現役女子高生にして娼婦という、援交少女・上木らいちが
探偵役となるシリーズの一編。

埼玉県の高校3年生・戸田公平は、埼(みさき)という少女と出会う。
大企業の重役令嬢だという彼女に恋をしてしまう公平。

ある休日の深夜、埼の家に招かれた公平は
密かに忍び込んだ彼女の部屋で、セックスに溺れた一夜を過ごす。

しかし明け方に帰ろうとするところを彼女の父親に見つかり、
警察に通報されて逮捕されてしまう。
容疑は青少年保護育成条例違反、いわゆる ”淫行条例” 違反。
埼は17歳だったのだ・・・

一方、らいちのもとに謎の宅配便が届く。
差出人は「逆井東蔵(さかい・とうぞう)」。
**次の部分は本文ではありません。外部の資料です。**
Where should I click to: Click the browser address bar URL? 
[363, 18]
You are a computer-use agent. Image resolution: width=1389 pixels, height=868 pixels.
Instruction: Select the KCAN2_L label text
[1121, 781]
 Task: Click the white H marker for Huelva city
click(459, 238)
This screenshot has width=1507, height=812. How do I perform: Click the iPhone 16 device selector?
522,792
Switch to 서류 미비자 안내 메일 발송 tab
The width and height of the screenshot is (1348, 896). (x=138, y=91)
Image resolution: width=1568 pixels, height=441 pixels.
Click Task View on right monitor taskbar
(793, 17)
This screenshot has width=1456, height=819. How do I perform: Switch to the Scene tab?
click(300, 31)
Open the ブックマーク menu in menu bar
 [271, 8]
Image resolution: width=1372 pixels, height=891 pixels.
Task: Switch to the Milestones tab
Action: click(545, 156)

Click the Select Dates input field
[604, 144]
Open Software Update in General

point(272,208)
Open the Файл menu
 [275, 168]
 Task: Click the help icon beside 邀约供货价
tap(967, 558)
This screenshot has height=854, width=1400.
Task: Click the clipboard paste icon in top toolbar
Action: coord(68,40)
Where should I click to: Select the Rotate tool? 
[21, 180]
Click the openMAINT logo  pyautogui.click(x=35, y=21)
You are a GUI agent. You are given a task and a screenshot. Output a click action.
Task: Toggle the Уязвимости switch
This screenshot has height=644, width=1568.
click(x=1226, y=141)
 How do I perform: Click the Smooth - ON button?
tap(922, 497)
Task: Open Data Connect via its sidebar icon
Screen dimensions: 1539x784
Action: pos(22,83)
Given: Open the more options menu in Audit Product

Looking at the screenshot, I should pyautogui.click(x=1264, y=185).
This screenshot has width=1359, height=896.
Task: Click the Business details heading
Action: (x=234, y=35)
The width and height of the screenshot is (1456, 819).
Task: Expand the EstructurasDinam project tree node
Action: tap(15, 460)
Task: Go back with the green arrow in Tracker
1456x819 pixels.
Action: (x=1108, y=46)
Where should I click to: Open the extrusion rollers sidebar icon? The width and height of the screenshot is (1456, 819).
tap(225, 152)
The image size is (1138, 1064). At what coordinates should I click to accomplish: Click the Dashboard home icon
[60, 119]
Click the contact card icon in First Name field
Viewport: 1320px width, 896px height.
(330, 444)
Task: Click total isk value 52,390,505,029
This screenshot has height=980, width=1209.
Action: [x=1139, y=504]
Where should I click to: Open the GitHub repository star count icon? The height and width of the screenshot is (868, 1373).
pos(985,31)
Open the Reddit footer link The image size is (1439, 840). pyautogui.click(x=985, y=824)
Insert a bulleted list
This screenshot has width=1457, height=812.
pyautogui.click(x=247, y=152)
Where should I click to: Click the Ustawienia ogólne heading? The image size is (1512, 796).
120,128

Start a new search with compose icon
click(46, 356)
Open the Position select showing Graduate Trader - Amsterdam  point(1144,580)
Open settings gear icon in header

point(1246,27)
中身はメイド服。
要件は、彼女をメイドとして雇いたいとのことだった。

SNSで検索して分かったのは、東蔵は「逆井重工」の社長で、
埼玉在住の弟・玉の助と二人で会社を切り盛りしているらしい。

ゴールデンウィークの5連休の初日、らいちは東蔵の屋敷を訪れる。
そこは上から見るとプロペラの形をした異形の館だった。
東蔵はそこに妻の火風水(ひふみ)、
一心(いっしん)・二胡(にこ)・三世(さんせい)という3人の息子、
そして娘の京(みやこ)、使用人の渋谷と共に暮らしていた。

らいちは逆井家のメイドとして迎え入れられるが
その翌朝、三世が自室で絞殺死体となって発見される。

物語は公平のパートとらいちのパートが交互に語られていく。

弁護士の勧める略式手続き(罰金の支払いで済ませること)を拒否し、
裁判で自分の無罪を証明しようとする公平。

三世に続いて再び殺人が起こり、それを調べていくうちに
逆井邸に隠された秘密の ”からくり” に気づくらいち。

もちろんこの2つの流れは終盤でひとつになるのだけど、
作者は読者をミスリードさせるために
多くの要素を惜しげもなく注ぎ込んでいるので、
らいちが説き明かす真相に驚かされる人が多いだろう。

裏表紙の惹句には「エロミス×社会派」なんて書いてある。
たしかに作中の描写を読む限り、「青少年保護育成条例」なるものは
かなりあやふやで恣意的な運用も可能なシロモノのようだ。

しかしそういう条文の不備さえもミステリのネタに、
あるいはストーリーの構成材料にしてしまうという
ものすごく貪欲な創作姿勢を感じる。たいしたものだと思う。

本シリーズの特徴(笑)であるところのエロ要素については、
前作まではらいちさんが一手に引き受けていたのだけど
今作ではちょっと控えめか。その代わりなのかどうかわからないが
序盤で描かれる埼さんの淫乱ぶりが凄まじい(おいおい)。

最後に置かれた「エピローグ」では、20年後の戸田公平が登場する。
ここに至り、本書は彼の成長の物語でもあったことが明らかになる。
”大人” になった彼の姿に不思議な感動を覚えたことは書いておこう。


nice!(4)  コメント(4)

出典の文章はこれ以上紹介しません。